October 22, 2021 update on live performances and events at the NAC.
 | Koen Broos

Antony Gormley

Having briefly studied contemporary dance at Cambridge as an extra-curricular activity, Antony Gormley has taken an active interest in the choreographic worlds of Merce Cunningham, Trisha Brown, Lucinda Childs, Pina Bausch, Bill Forsythe, Siobhan Davies and Michael Clarke. The inspiration of pure dance, with the body released as an expressive subject in its own right, detached from concerns with narrative, has been an inspiration for thirty years. He is less interested in the courtly disciplines of traditional ballet and more in the evolution begun by Martha Graham in which the body and its relationship to the floor and gravity opened up new expressive potentials for the language of the body in motion. 

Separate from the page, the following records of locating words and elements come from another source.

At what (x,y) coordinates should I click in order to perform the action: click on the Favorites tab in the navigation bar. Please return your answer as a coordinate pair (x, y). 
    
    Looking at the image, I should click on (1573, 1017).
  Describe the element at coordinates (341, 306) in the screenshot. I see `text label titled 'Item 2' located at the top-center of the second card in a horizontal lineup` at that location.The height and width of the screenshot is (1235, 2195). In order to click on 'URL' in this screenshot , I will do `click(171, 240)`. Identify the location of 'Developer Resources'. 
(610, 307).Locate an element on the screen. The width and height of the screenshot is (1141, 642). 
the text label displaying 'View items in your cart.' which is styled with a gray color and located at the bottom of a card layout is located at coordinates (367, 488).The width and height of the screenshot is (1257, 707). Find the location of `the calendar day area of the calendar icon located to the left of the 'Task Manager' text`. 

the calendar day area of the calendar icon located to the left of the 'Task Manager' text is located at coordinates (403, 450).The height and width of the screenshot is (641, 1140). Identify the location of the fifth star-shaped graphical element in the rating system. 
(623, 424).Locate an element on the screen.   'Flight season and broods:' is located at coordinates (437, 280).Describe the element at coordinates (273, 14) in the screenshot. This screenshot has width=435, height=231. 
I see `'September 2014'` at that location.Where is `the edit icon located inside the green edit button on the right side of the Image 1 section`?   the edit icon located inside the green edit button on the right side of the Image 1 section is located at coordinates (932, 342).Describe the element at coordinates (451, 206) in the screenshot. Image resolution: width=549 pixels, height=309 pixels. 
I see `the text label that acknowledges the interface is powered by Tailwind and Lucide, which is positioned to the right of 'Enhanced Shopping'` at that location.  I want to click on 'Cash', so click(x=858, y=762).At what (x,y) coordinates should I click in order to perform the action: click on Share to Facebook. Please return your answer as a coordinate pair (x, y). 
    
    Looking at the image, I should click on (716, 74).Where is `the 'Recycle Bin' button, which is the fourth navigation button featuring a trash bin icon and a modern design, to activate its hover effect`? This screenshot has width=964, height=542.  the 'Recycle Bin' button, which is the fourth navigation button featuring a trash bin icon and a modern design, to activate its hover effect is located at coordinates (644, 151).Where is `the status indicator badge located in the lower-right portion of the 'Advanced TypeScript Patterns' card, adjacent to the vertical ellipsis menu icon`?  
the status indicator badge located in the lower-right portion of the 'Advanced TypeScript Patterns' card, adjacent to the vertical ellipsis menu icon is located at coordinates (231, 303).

While spending a great deal of time trying to make material equivalents to what it feels like to inhabit a body, Antony Gormley has always had great interest in watching other bodies in dance. He considers the dancer’s life the most generous and demanding of any profession using life itself as the primary medium of communication. 

Antony Gormley is widely acclaimed for his sculptures, installations and public artworks that investigate the relationship of the human body to space. His work has developed the potential opened up by sculpture since the 1960s through a critical engagement with both his own body and those of others in a way that confronts fundamental questions of where human beings stand in relation to nature and the cosmos. Gormley continually tries to identify the space of art as a place of becoming in which new behaviours, thoughts and feelings can arise. 

Gormley’s work has been widely exhibited throughout the UK and internationally. His work in dance includes the critically acclaimed collaborations with Akram Khan, Hofesh Shechter, Sidi Larbi Cherkaoui and Nitin Sawhney on zero degrees (2005, Sadler’s Wells) and again with Sidi Larbi Cherkaoui on Sutra (2008, Sadler’s Wells); Babel(words) (2010, Sadler’s Wells) for which he was given an Olivier Award for Outstanding Achievement in Dance for the design of the set (2011); Noetic (2014, Göteborg Opera) and on Icon (2016, Göteborg Opera).